In Malaysia, local Islamic banks could account for about 45% of the overall commercial banking loan book by the end of 2026, the report finds. And, in Indonesia, the sector's market share could improve to about 10% by the end of 2026.

In Brunei, Islamic financial institutions constitute about half of the total financial system assets, and growth should mirror that of the broader banking system. And, in the Philippines, while the sector is small, there is an untapped market and regulators are striving to increase transparency in a bid to encourage local and foreign investment.

This trajectory will face inevitable hurdles, the report notes. The region's recovery from Covid-19 has been uneven. Pandemic-related loan relief has distorted the true health of asset quality. Meanwhile, geopolitical shockwaves have pushed up energy and commodity prices, which could affect domestic demand.

"In the major markets of Malaysia and Indonesia, we believe Islamic banks will grow faster than conventional banks, riding on the robust demand," says Nikita Anand, credit analyst, S&P Global Ratings.

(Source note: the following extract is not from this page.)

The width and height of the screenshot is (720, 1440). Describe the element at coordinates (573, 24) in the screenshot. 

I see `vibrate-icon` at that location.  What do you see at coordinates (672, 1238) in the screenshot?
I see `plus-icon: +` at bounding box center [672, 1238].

In both Malaysia and Indonesia, Islamic banks are making greater efforts at digital transformation to narrow the wide technology gap with conventional peers.

On the environmental, social, and governance (ESG) front, top-tier Malaysian Islamic banks will benefit from the issuance of international sustainability sukuks.

Rujun Duan, credit analyst, S&P Global Ratings, adds: "Such benchmark issuances will widen the investor base and facilitate broader awareness of Islamic finance and its intrinsic ESG connection in the international debt capital markets.”